• **EXERCISE GOAL**
Identify, in the records below, every line where the string "Policy" appears, and copy each such line.

• **INPUT DATA**
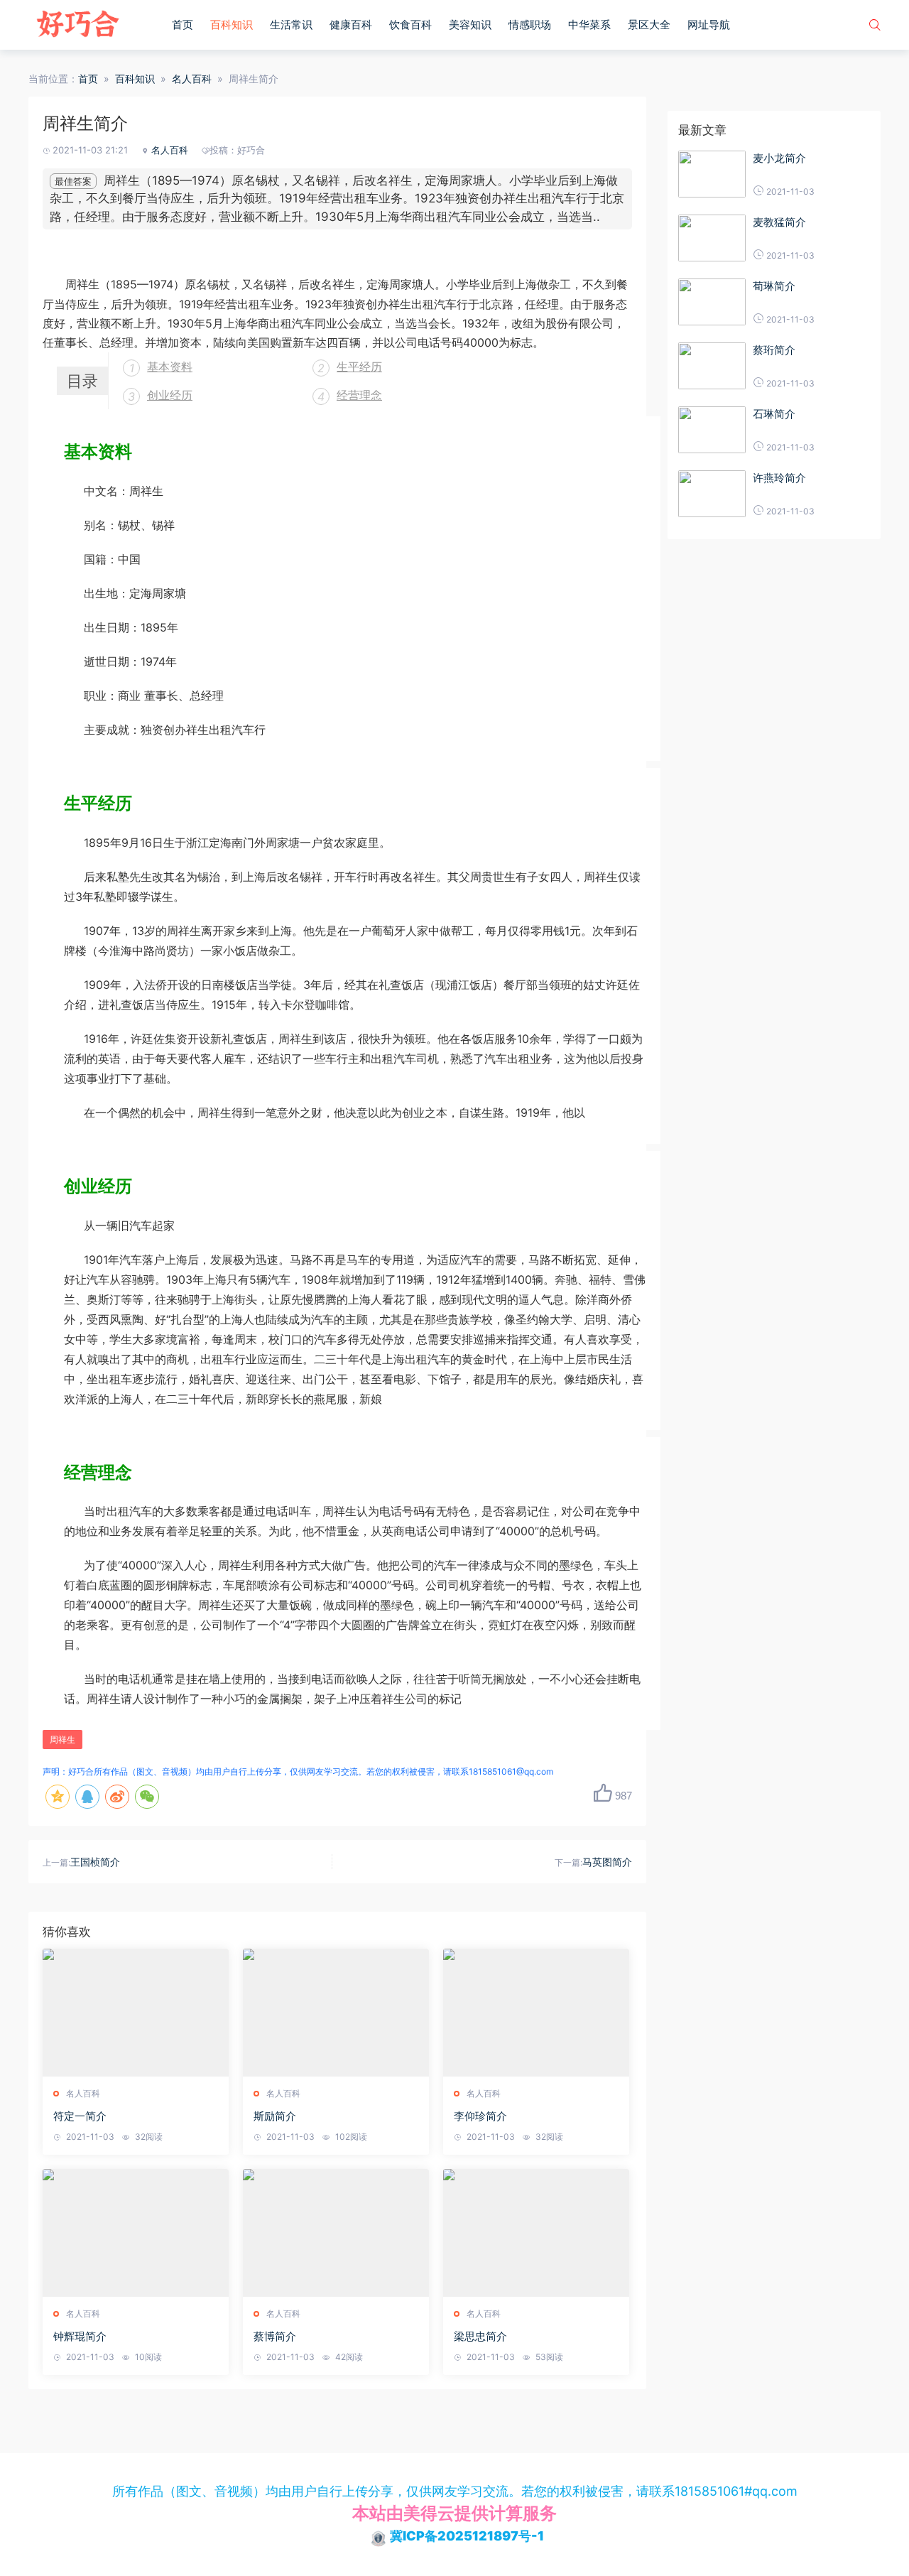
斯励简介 (275, 2116)
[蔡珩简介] (712, 365)
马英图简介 (607, 1862)
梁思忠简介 (480, 2336)
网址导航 (708, 24)
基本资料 (169, 366)
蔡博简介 (275, 2336)
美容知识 (470, 24)
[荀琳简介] (712, 301)
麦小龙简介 (779, 158)
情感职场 (529, 24)
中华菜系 (589, 24)
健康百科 (351, 24)
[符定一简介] (136, 2013)
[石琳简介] (712, 429)
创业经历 (169, 395)
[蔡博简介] (336, 2233)
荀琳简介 (774, 286)
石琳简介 (774, 414)
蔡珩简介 (774, 350)
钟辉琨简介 (80, 2336)
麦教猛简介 (779, 222)
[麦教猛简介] (712, 238)
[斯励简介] (336, 2013)
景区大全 (649, 24)
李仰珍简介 (480, 2116)
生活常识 (291, 24)
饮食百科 (410, 24)
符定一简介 (80, 2116)
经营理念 (359, 395)
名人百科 (192, 78)
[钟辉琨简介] (136, 2233)
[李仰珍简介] (536, 2013)
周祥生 (62, 1739)
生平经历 (359, 366)
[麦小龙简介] (712, 174)
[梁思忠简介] (536, 2233)
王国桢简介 (95, 1862)
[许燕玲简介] (712, 493)
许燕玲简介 (779, 478)
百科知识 (231, 24)
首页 (182, 24)
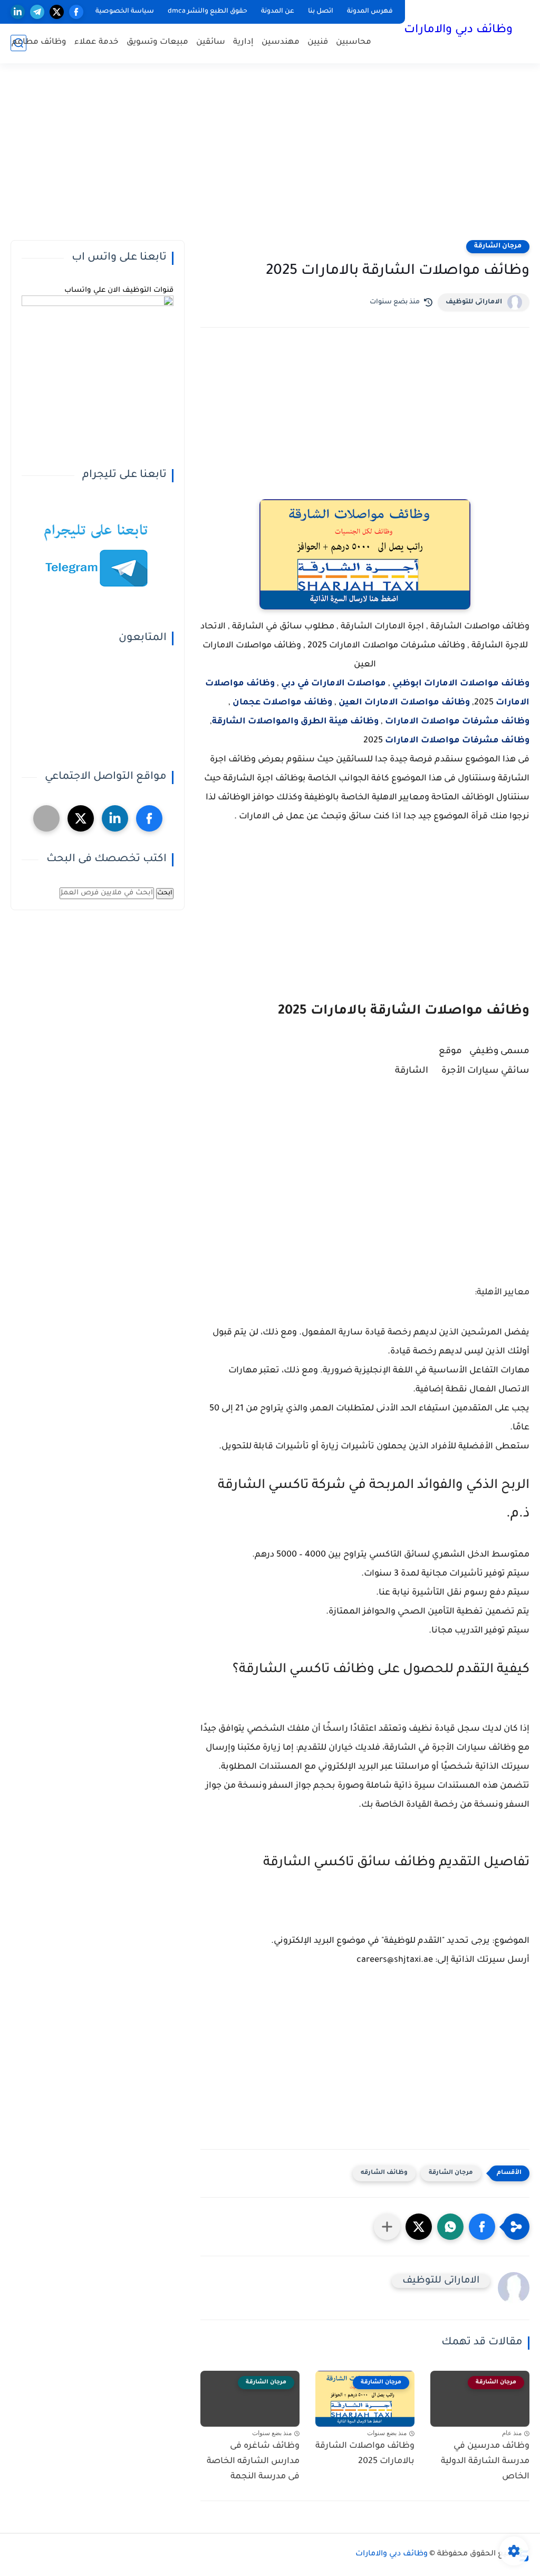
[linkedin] (18, 12)
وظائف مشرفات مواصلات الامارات (457, 722)
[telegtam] (46, 818)
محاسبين (353, 42)
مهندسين (281, 42)
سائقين (210, 42)
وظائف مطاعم (39, 42)
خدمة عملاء (96, 42)
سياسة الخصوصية (124, 11)
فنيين (317, 42)
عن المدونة (277, 11)
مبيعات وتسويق (157, 42)
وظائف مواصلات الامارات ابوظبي (460, 684)
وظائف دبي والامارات (458, 30)
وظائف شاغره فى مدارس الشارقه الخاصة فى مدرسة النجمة (253, 2461)
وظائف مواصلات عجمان (283, 703)
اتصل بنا (320, 11)
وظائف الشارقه (384, 2173)
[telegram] (37, 12)
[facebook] (76, 12)
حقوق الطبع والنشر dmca (207, 11)
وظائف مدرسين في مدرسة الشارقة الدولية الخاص (485, 2461)
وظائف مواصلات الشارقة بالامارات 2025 (364, 2453)
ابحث (164, 893)
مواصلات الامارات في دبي (333, 684)
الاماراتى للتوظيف (474, 302)
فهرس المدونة (370, 11)
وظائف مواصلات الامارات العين (404, 703)
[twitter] (57, 12)
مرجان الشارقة (498, 246)
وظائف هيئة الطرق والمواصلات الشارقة (295, 722)
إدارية (243, 42)
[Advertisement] (270, 158)
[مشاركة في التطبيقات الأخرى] (387, 2227)
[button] (482, 2227)
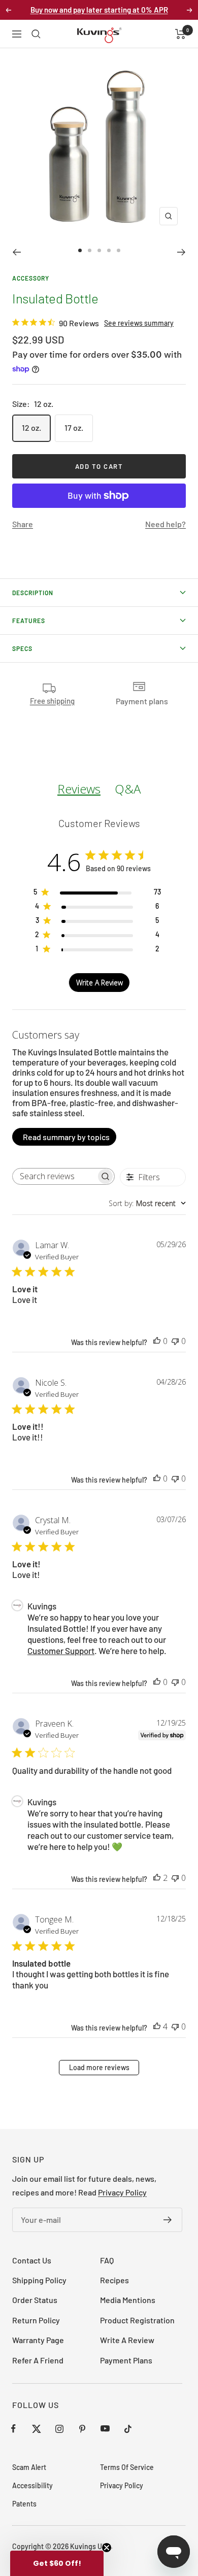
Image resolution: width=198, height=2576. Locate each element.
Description (32, 592)
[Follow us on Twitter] (36, 2428)
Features (28, 620)
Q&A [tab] (128, 788)
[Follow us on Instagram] (59, 2428)
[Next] (181, 252)
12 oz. (31, 427)
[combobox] (147, 1203)
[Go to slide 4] (109, 250)
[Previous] (16, 252)
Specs (22, 648)
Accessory (30, 278)
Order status (34, 2300)
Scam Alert (29, 2467)
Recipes (114, 2280)
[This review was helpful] (156, 1341)
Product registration (137, 2320)
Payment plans (126, 2360)
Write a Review (127, 2340)
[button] (57, 2563)
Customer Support (60, 1650)
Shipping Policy (39, 2280)
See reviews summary (139, 323)
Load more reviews (99, 2067)
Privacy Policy (122, 2192)
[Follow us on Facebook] (13, 2428)
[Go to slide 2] (89, 250)
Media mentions (127, 2300)
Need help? (165, 524)
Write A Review (99, 982)
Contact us (31, 2260)
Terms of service (127, 2467)
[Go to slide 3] (99, 250)
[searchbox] (54, 1176)
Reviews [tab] (79, 788)
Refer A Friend (37, 2360)
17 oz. (73, 427)
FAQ (107, 2260)
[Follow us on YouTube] (104, 2428)
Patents (24, 2503)
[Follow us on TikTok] (127, 2428)
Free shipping (52, 700)
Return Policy (36, 2320)
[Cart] (180, 34)
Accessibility (32, 2485)
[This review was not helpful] (175, 1341)
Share (22, 524)
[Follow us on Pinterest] (82, 2428)
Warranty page (38, 2340)
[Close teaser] (107, 2548)
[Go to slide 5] (118, 250)
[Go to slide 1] (80, 250)
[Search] (36, 34)
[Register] (167, 2219)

• **SOLUTION TO THE PROBLEM**
Shipping Policy (39, 2280)
Privacy Policy (122, 2192)
Return Policy (36, 2320)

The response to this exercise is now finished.